Justin Trudeau broke ethics law with holiday on Aga Khan's private island: Canadian govt report

Canadian PM Justin Trudeau said he would spend this holiday season at an official residence a short drive from Ottawa and in the Canadian Rockies.
PHOTO: REUTERS

OTTAWA, ONTARIO (NYTIMES) - Last Christmas, Prime Minister Justin Trudeau of Canada and his family were basking in the Caribbean sun on a private island owned by the Aga Khan, the billionaire philanthropist and spiritual leader of Ismaili Muslims.

But after an adverse ruling Wednesday (Dec 20) about the vacation from Canada's conflict-of-interest and ethics commissioner, Trudeau said he would spend this holiday season at an official residence a short drive from Ottawa and in the Canadian Rockies.

In a 66-page report, Mary Dawson, the commissioner, said that Trudeau's 2016 vacation - and two other trips made by him or members of his family - broke four sections of Canada's conflict-of-interest law for Cabinet ministers, their staff members, senior public servants and others.

While Dawson imposed no penalty on the Prime Minister, her finding takes the luster off Trudeau's long-standing promise to run a government beyond reproach.

Dawson found that Trudeau was not a personal friend of the Aga Khan, at least not in the legal sense, and should not have accepted the holiday.

"Mr Trudeau must ensure that he has arranged his private affairs so that they are not incompatible with his public duties," Dawson wrote.

Adding to Trudeau's woes, the finding comes amid a separate examination of a possible conflict of interest related to the financial holdings of Bill Morneau, the minister of finance and one of the government's most prominent Cabinet ministers.

Speaking with reporters, Trudeau said he accepted the report's findings and would clear future personal holidays through the ethics commissioners' office. He also apologised.

"It is important that as we move forward, we learn from this mistake," Trudeau said.

The apology did not satisfy opposition parties in Parliament, whose members have repeatedly used the daily question period to challenge the Prime Minister about the trip.

"I had a lot of hope in this government, I had a lot of hope in this Prime Minister," Jagmeet Singh, the leader of the New Democratic Party, told reporters.

"What we've learned today is Prime Minister Justin Trudeau has broken the law - there is no other way to put it but that he has broken the law with respect to ethics."

Of Trudeau and his Liberal Party colleagues, Singh added, "They exist in a world where they don't understand the realities of everyday Canadians."

Canada has been a particular focus of the Aga Khan's charitable efforts, in part because the country accepted about 7,000 Ismaili Muslims as refugees in 1971 after they had been expelled from Uganda by the dictator Idi Amin.

Last year, according to tax records, the government of Canada gave C$49 million to the Aga Khan Foundation Canada. The previous Conservative government matched a donation from the Aga Khan of C$30 million to open a Global Centre for Pluralism in Ottawa.

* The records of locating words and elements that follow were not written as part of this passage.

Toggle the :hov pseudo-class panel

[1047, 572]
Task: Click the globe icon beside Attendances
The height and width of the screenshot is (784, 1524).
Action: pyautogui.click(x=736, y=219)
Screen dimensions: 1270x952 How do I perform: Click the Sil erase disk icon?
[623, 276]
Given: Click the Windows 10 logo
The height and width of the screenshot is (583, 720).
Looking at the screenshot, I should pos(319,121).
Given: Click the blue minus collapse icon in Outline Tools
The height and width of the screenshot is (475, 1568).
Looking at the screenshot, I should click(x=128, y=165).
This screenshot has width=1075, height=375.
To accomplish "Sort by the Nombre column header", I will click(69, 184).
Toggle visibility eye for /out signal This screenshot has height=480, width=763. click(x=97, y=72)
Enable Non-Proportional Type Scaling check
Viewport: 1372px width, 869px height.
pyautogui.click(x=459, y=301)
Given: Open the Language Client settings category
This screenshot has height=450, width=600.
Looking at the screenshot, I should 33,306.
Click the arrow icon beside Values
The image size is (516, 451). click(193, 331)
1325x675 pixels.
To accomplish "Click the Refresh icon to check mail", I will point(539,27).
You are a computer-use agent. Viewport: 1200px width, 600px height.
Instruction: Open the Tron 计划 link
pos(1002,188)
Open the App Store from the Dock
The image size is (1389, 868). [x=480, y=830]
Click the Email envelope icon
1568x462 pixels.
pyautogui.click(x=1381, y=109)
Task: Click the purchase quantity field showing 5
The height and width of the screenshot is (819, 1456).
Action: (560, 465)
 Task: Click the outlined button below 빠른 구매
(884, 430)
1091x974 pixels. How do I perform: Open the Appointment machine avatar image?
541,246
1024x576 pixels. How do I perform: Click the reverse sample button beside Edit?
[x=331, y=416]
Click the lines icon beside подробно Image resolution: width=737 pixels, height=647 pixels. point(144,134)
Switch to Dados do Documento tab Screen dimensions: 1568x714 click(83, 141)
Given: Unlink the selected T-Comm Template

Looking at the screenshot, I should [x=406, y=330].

The Aga Khan has also set up other institutions in Canada, without any government contribution, including a major museum of Muslim art in Toronto.

The ethics investigation hinged on two questions. The first was whether Trudeau broke Canadian law by accepting a ride on the Aga Khan's personal helicopter from Nassau to the compound at Bells Cay. The other issue was whether the Aga Khan was Trudeau's personal friend. Under Canadian law, the prime minister can accept gifts like holidays from friends and family members.

Pierre Trudeau, the former prime minister and Justin Trudeau's father, was close to the Aga Khan, whom he first met during the 1960s. The elder Trudeau welcomed the refugees from Uganda at the Aga Khan's request.

Repeatedly on Wednesday, Justin Trudeau described the Aga Khan as a "close family friend". But in her report, Dawson found that their only contact between 1983 and 2013 was at the funeral of Pierre Trudeau 17 years ago, when the Aga Khan served as a pallbearer.

"There were no private interactions between Mr Trudeau and the Aga Khan until Mr Trudeau became leader of the Liberal Party of Canada," Dawson wrote. "This led me to conclude that their relationship cannot be described as one of friends for the purposes of the Act."

And while the report supported Trudeau's earlier comments in which he said that the Royal Canadian Mounted Police recommended that for security reasons he use the Aga Khan's helicopter for the 65-mile trip to the island retreat, Dawson rejected his contention that there were no other viable travel options.

"The circumstances surrounding the acceptance of the private air travel were not exceptional," she wrote. Canadian Cabinet ministers and other public officials were barred from accepting flights on private aircraft several years ago after it emerged that some corporations were regularly providing them with air service.

While opposition politicians had focused on the trip last Christmas, the report found that Trudeau or his family members have been the guests of the Aga Khan on three occasions. Their first trip came in December 2014. And in March 2016, Trudeau's wife, Sophie Grégoire Trudeau, and a friend travelled with their children to the island.

Justin Trudeau said on Wednesday that his family had a "standing invitation from the Aga Khan".